[RAW RECORDS]

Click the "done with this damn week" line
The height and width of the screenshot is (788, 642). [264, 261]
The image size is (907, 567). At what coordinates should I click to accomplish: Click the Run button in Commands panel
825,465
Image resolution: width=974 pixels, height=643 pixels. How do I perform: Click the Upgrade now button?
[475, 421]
* * *
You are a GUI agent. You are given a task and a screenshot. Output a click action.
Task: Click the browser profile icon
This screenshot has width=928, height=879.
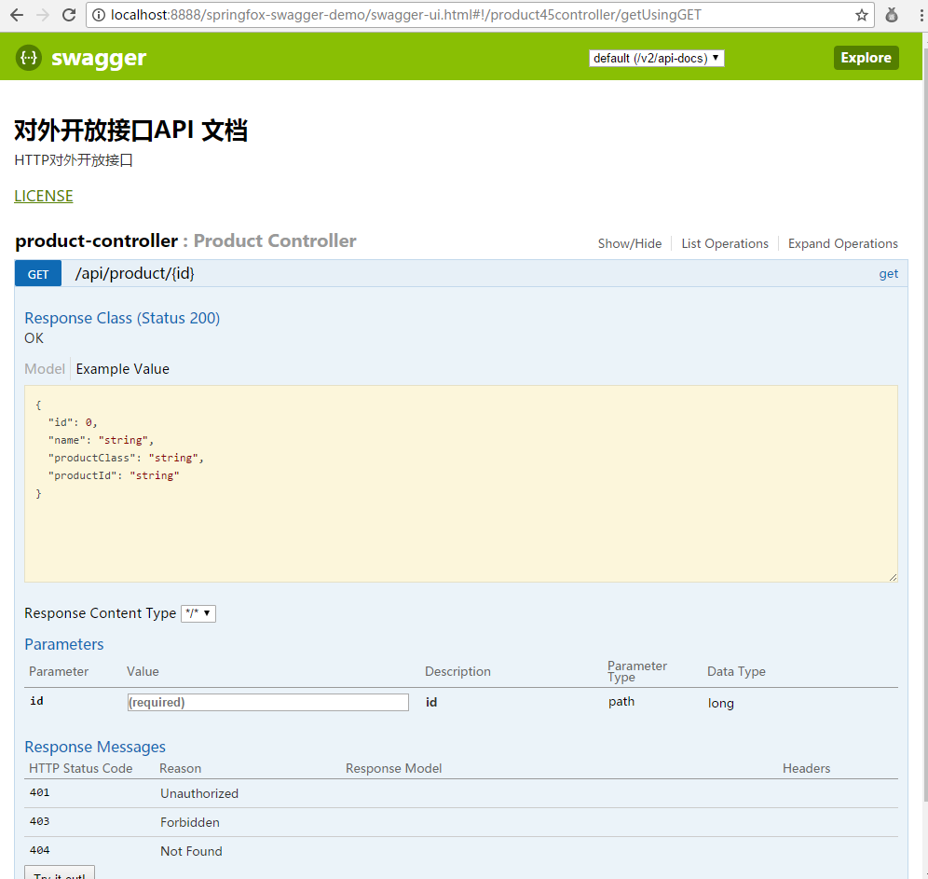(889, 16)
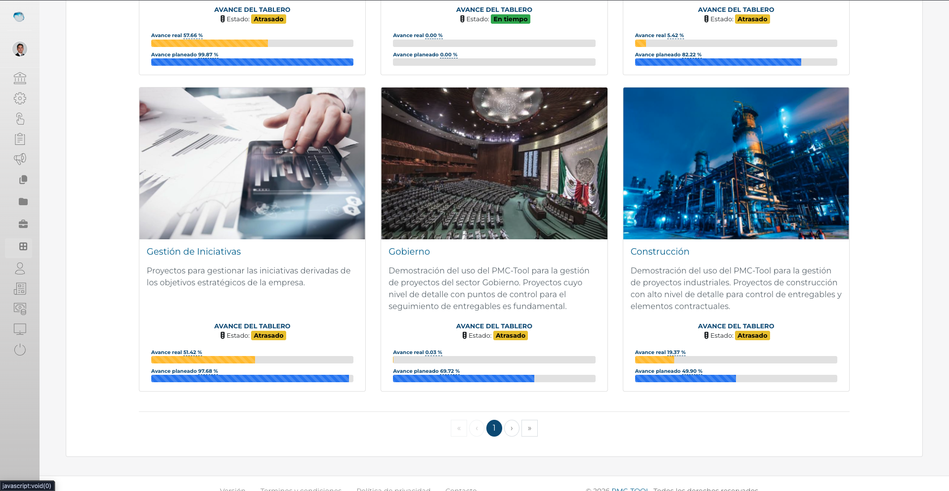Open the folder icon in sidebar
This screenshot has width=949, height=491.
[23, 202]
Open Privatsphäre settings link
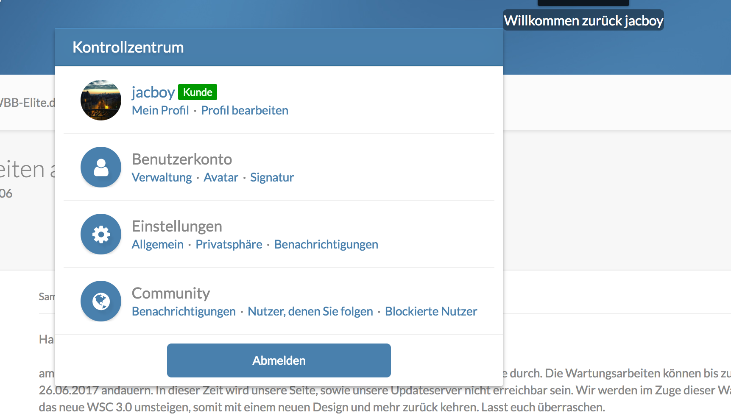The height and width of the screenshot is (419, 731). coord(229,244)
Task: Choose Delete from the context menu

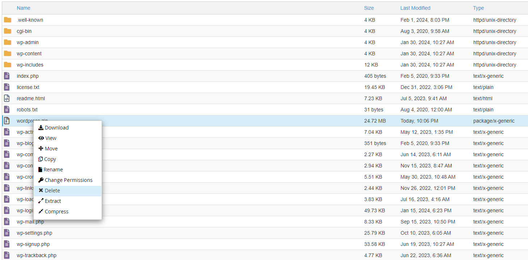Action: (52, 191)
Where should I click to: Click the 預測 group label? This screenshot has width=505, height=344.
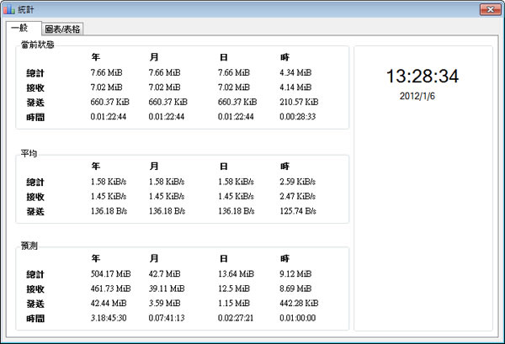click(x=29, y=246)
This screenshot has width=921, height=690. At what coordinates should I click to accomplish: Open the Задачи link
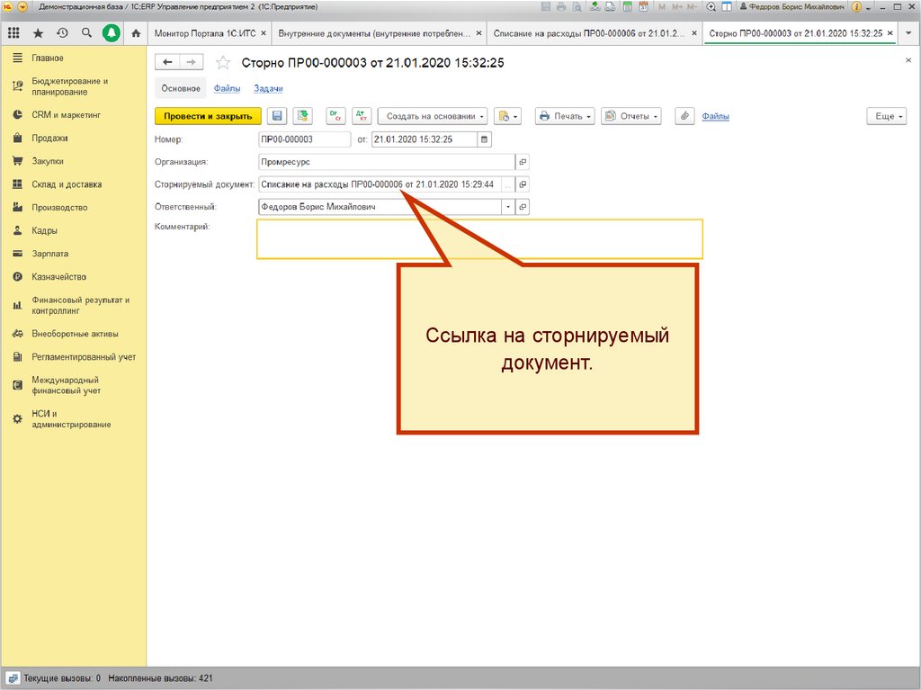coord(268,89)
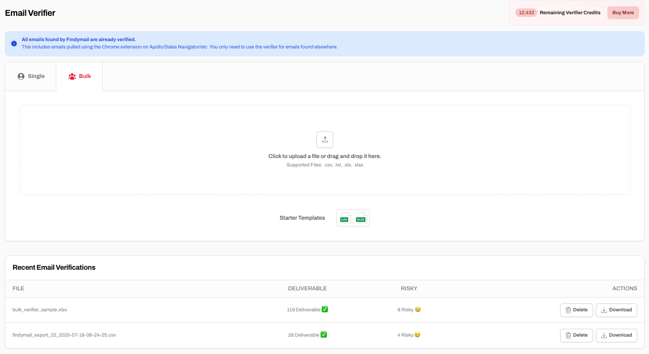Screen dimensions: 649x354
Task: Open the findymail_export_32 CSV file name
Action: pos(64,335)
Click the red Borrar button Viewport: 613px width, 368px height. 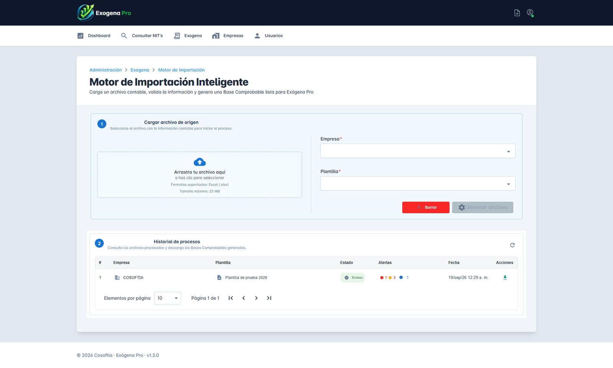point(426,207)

[TASK DESCRIPTION] Reproduce the items between the line holding "Open Privatsphäre settings link" and the line holding "click(x=29, y=246)", inclusive, swapping "context menu" for "dropdown menu" and leaving everything else as it is. Omit the pictures from your answer.

[ANSWER IN FULL]
Open Privatsphäre settings link
The height and width of the screenshot is (419, 731). coord(229,244)
Task: Choose Delete from the dropdown menu

Action: (52, 191)
Where should I click to: Click the 預測 group label? This screenshot has width=505, height=344.
click(x=29, y=246)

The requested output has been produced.